Undresser.AI Undress
AI-powered app for creating realistic nude photos

AI Clothes Remover
Online AI tool for removing clothes from photos.

Undress AI Tool
Undress images for free

Clothoff.io
AI clothes remover

AI Hentai Generator
Generate AI Hentai for free.

Hot Article

Hot Tools

Zend Studio 13.0.1
Powerful PHP integrated development environment

DVWA
Damn Vulnerable Web App (DVWA) is a PHP/MySQL web application that is very vulnerable. Its main goals are to be an aid for security professionals to test their skills and tools in a legal environment, to help web developers better understand the process of securing web applications, and to help teachers/students teach/learn in a classroom environment Web application security.
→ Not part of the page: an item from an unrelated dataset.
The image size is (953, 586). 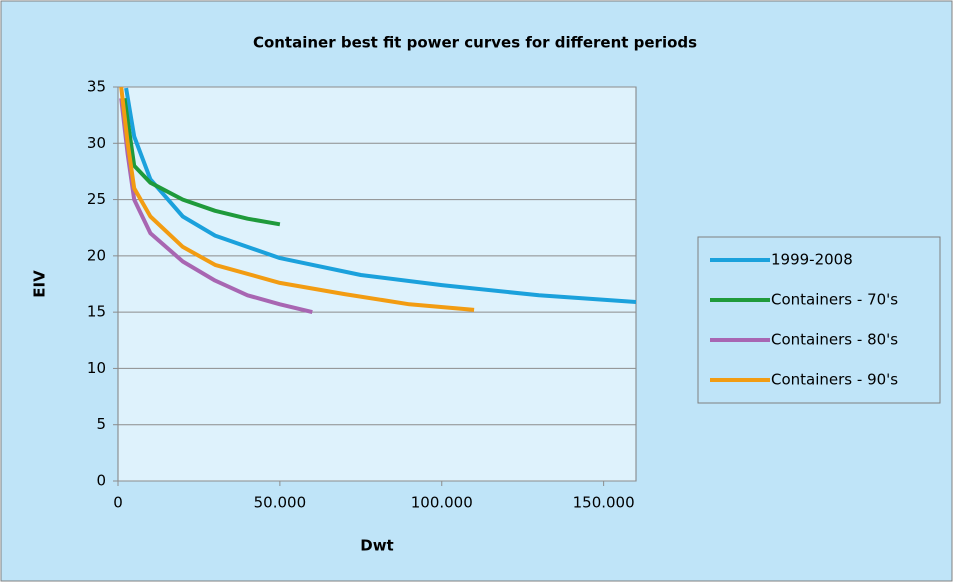 What do you see at coordinates (819, 320) in the screenshot?
I see `legend` at bounding box center [819, 320].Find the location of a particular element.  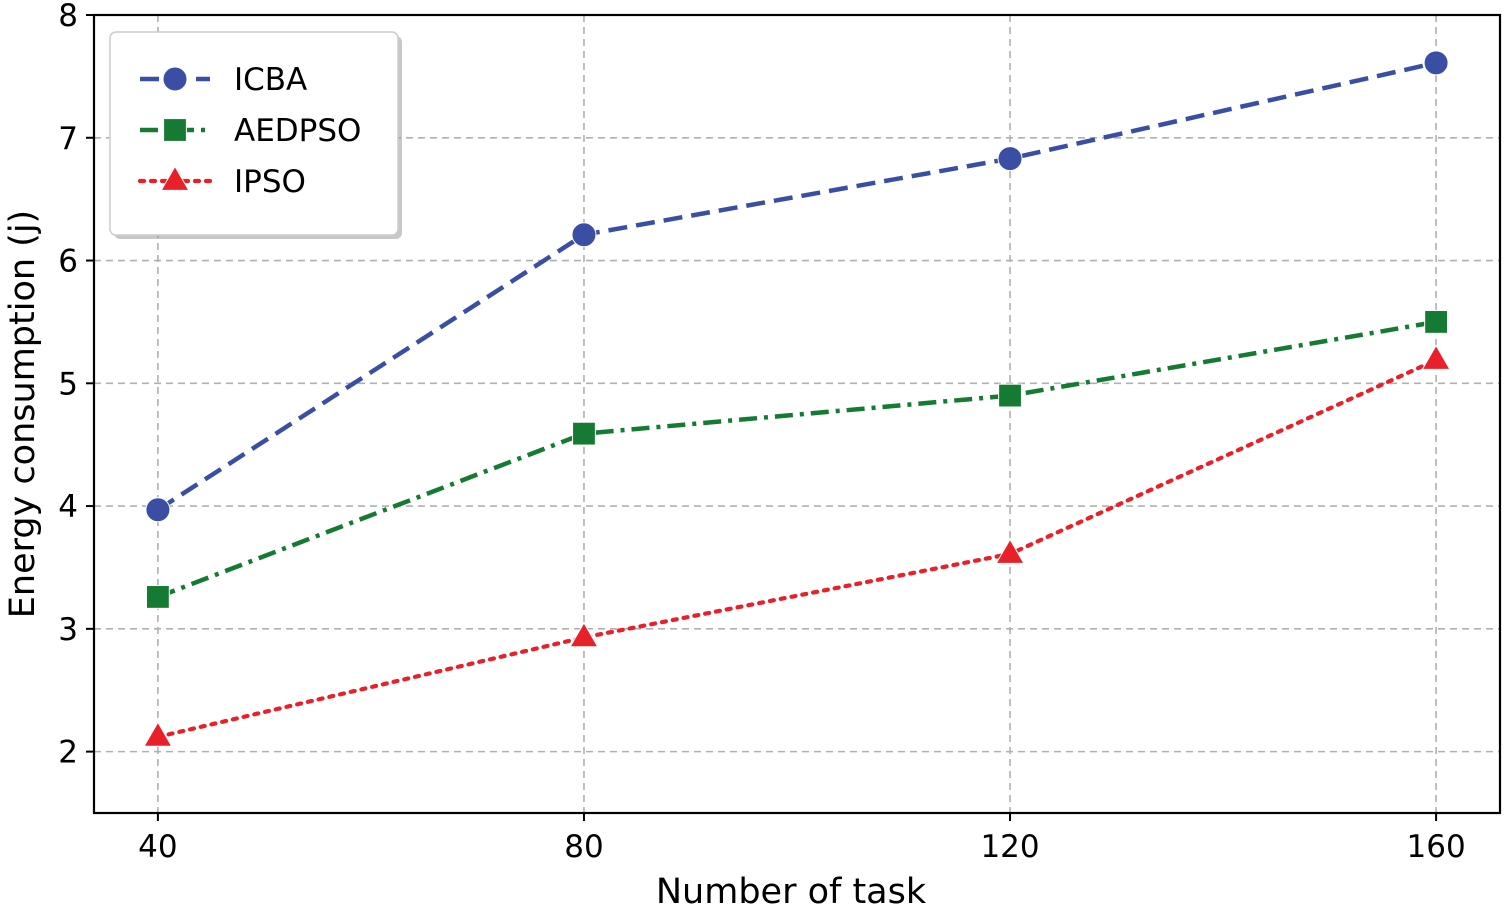

y-axis-ticks: 2 3 4 5 6 7 8 is located at coordinates (76, 386).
The goal of DVWA is to practice some of the most common web vulnerabilities through a simple and straightforward interface, with varying degrees of difficulty. Please note that this software

EditPlus Chinese cracked version
Small size, syntax highlighting, does not support code prompt function

SublimeText3 Mac version
God-level code editing software (SublimeText3)

Safe Exam Browser
Safe Exam Browser is a secure browser environment for taking online exams securely. This software turns any computer into a secure workstation. It controls access to any utility and prevents students from using unauthorized resources.